Я не ведал, как звать, – и кому она снится:
Из таких из людей, что лишь смерть позовет их;
Если б я был той смертью, нашел был в немотах
Ту струну, на которой – Господня десница.

И казалось – когда б средь веков златоперых
Ей во грудь земляным я ударил бы комом,
Отголосок в долинах катился бы грёмом,
Тормоша лебедей на сонливых озерах!

Есть в деревне у нас очень бледная речка.
Возле речки столкнулся с рыбачившим дедом
И, спросив, как зовется, услышал словечко:
«Не зовется никак то, чей путь нам неведом!

Называли – Тикуша, порою – Могила;
Называли Далекой и кликали Близкой;
А поживши, я знаю, что, сколько ни рыскай,
Все, что ищешь, дремота давно поглотила!..»

И бывают в деревне вечерние зори,
Когда мир превращается в сон о сновидце
И рождаются в душах багровые мори,
Вместе с памятью всех не сумевших явиться.

И однажды под вечер глухая-немая –
И с душою не больше соловьего тельца, –
Словно лира, которой не дали владельца,
Шла к бегучей водице, чему-то внимая.

И стояла, как будто бы кто-то покликал,
И косу, будто бредень, спускала в глубины,
И хотела поймать этот сон голубиный,
Что ее голоском – под водою курлыкал!

И вода для смелячки была как зерцало,
И свой образ линялый мечтался – уловом,
И надеялась – он, обладающий словом,
Нам поведает все, что она не сказала!

И тряхнулась она. И своей позолочью
Притемненная вечность светла без исходу...
Не своя и ничья, между светом и ночью
Безымянно глядит в безымянную воду...

 



У МОРЯ

Рыбаки, оробев перед бурей грядущей,
И понявши все то, что понятно на свете,
Вперекор глубине – бездоходные сети
Распинают шатром над иссохшею пущей.

«Только олух живет недопевком прилива,
Богатеет сбогата, нищеет изнища;
Ну а мы понимаем, что жизнь двуречива,
Мы умеем из неводов – делать жилища!

Бесполезен шатер! Но над миром стожалым
Его грива развеяна так долгополо,
Что тоскливому веку не будет измола!» –
Поясняет бахвал молчаливым бахвалам...

Отрекшись от себя, отрекшись от былого,
Из своей чужедальности в тутошность вчужен
Каждый прежний ловец золотого улова,
И ныряльщик во тьму, и покрадчик жемчужин!

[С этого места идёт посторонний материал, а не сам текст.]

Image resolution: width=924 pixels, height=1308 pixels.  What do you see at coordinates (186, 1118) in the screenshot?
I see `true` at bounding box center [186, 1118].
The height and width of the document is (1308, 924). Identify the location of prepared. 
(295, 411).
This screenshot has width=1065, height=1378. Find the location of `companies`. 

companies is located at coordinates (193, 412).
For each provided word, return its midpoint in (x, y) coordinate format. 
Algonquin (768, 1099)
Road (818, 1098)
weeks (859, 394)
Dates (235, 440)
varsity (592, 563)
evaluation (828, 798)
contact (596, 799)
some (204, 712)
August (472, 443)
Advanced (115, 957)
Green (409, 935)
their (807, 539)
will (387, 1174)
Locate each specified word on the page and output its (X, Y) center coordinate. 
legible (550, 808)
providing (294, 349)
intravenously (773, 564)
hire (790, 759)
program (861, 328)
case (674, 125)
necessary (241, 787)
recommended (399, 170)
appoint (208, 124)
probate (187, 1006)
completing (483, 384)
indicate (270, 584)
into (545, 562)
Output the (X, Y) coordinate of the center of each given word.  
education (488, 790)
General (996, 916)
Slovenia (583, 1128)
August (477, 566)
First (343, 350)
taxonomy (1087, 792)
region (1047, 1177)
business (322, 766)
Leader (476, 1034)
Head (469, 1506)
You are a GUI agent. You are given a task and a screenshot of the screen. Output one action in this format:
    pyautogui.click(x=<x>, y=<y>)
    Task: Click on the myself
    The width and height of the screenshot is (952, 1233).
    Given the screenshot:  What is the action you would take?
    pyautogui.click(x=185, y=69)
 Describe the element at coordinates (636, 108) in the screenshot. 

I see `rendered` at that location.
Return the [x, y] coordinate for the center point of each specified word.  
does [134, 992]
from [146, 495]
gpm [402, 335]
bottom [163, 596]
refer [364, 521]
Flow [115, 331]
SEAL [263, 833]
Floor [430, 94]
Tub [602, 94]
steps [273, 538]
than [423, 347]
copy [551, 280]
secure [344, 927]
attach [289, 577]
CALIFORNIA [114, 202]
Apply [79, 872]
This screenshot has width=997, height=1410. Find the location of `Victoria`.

И ничто их не тешит: им видеть не надо
Беломлечную чайку, моллюска-багрянку;
И раздувшийся парус для них не отрада,
И подобно их время улитке-подранку.

Проползает оно в распотешном величье,
Где прозрачнее тени, ажурнее ветки.
А заслыша вопрос, как же звались их предки, –
Вместо отзыва щерят колючки уличьи.

Но в ночи никому не чинится обиды,
Отворится родник, среди дня незнакомый, –
И срываются с губ, зацелованных дремой,
Жемчуга-шепотки, янтари-полувзрыды.

И в такую-то ночь им не будет пощады,
И выходят их мучить их души егозьи –
И сновидят себя, как подводные гады,
Что бывают собой только в собственной грезе.

 



БАЛЛАДА О ЗАНОСЧИВОМ РЫЦАРЕ

Чуждый спеси, чуждый злобе,
Рыцарь спит в дубовом гробе.

К дреме вечной и порожней –
Он улегся поулежней.

А любовница младая
Муслит четки, причитая:

«Мне гадать не стало мочи,
Как ты там проводишь ночи!...

Разлучила домовина
То, что было двуедино.

Эти руки, эти губы
Ныне страшны, а не любы!

И боюсь тебя позвать я,
Шелестнуть подолом платья!

Не делю с тобою ложа,
На себя я не похожа –

И натуживаю тело,
Чтоб тебя оно хотело!

И живу теперь на свете
Я с мечтою – кануть в нети!»

Он решил, что в том измена,
И глаголет ей из тлена:

«Зачервивел я глазами,
Но лежу я не во сраме!

Принекчемившись к никчемью,
Не стыжусь я – что под земью!

Все мне стало посторонне,
Будто Господу на троне!

Я таким предался негам,
Что весь мир – моим ночлегом!

Здесь ни солнышка, ни сада,
Ни любви твоей не надо!

Кровь, пресытясь бесшелестий,
Не нашептывает мести!

Где же большее надменье,
Чем у легших под каменья?

Спим так тихо, безымянно:
Ни искуса, ни обмана.

С губ, распяленных бездонно,
Не сорвется даже стона!

Тут спознался я с соседом –
Тленье ест его изъедом.

И распаду не переча,
Он во смерти – мой предтеча!

Об ужасном, спеклокровом
Не обмолвился ни словом!

И ни возгласом, ни взрыдом
Не заискивал обидам!

А останкам – хватит силы,
Чтоб завыть со дна могилы!

Но однажды мы воспрянем –
Все мы Господу помянем!»

И скончавши эти речи,
Замер так же, как предтечи.

А любовница младая
Удалилась, причитая...



ПАНТЕРА

Я не буду рабыней завистливых зорей,
Я не буду поддувщицей солнечным горнам.
Этим зорям на горе и солнцу на горе,
Мой хребет неизменно пятнеется черным!...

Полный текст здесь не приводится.